**PROBLEM TO SOLVE:** Transcribe word for word the lines below from the line with "Task: Click the Nazomerkorting discount label" through the line with "You are a computer-use agent. The width", ends included.

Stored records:
******************************
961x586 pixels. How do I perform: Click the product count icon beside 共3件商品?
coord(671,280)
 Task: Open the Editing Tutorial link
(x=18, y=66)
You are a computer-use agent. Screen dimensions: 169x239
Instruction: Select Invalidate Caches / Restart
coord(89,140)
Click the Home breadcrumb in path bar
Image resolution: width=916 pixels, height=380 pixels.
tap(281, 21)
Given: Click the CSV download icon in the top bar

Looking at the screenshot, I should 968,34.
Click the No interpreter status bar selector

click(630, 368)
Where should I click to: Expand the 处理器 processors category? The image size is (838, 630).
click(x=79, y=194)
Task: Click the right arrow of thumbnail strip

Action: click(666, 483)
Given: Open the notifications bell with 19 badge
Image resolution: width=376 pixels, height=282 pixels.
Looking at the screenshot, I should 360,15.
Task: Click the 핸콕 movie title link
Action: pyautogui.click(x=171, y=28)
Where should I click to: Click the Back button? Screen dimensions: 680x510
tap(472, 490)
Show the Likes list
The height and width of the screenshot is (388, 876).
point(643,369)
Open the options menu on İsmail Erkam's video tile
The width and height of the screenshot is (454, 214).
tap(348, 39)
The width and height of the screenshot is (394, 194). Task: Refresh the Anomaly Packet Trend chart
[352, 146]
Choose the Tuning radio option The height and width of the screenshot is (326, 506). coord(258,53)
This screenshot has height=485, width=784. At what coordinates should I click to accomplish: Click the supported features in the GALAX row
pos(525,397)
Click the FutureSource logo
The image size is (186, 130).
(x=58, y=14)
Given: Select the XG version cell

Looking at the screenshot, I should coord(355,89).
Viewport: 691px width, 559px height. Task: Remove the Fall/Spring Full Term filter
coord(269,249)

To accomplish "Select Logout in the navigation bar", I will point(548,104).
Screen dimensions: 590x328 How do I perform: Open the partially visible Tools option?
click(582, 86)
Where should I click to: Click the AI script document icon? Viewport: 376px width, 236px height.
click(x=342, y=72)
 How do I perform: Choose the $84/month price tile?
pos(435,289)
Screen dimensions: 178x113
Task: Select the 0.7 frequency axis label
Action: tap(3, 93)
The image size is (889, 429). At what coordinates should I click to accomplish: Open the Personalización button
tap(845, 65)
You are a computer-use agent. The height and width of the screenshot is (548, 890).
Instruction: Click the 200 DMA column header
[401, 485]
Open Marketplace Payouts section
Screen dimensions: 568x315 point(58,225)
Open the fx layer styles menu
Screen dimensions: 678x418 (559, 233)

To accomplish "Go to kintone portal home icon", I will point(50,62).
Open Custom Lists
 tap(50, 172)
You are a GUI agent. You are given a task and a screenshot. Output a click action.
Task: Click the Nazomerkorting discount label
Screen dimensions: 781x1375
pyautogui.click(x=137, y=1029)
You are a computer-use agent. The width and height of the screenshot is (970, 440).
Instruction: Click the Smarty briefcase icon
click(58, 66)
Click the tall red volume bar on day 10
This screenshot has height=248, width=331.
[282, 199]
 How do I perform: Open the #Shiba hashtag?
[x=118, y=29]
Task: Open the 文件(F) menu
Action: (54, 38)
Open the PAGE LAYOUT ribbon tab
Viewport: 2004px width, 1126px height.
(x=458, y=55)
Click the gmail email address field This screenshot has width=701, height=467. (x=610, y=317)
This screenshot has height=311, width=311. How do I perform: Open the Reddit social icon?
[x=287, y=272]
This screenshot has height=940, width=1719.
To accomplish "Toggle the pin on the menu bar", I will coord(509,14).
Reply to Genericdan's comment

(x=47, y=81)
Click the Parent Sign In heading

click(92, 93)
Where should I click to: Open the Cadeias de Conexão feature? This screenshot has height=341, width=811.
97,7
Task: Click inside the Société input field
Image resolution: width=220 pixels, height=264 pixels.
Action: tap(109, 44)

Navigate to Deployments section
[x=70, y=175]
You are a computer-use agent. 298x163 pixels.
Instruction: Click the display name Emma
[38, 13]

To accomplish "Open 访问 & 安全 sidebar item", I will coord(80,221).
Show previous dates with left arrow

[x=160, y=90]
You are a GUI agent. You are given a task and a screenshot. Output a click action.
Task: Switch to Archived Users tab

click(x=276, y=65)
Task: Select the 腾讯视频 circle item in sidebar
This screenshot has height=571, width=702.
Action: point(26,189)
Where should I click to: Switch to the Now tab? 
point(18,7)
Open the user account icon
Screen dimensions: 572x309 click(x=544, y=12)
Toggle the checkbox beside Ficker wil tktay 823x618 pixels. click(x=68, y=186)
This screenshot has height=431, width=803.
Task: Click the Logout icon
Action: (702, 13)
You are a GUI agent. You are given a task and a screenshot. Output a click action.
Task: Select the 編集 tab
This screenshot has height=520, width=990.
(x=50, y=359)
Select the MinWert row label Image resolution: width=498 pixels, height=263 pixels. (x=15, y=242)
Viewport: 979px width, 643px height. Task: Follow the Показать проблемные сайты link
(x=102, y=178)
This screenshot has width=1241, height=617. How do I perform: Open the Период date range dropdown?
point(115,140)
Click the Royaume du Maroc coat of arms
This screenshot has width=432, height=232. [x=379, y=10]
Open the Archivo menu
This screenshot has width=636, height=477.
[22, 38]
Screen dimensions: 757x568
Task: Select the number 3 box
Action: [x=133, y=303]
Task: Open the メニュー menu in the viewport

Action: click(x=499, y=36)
******************************
**ANSWER FOR THE TASK:**
Task: Click the Nazomerkorting discount label
Screen dimensions: 781x1375
pyautogui.click(x=137, y=1029)
You are a computer-use agent. The width and height of the screenshot is (970, 440).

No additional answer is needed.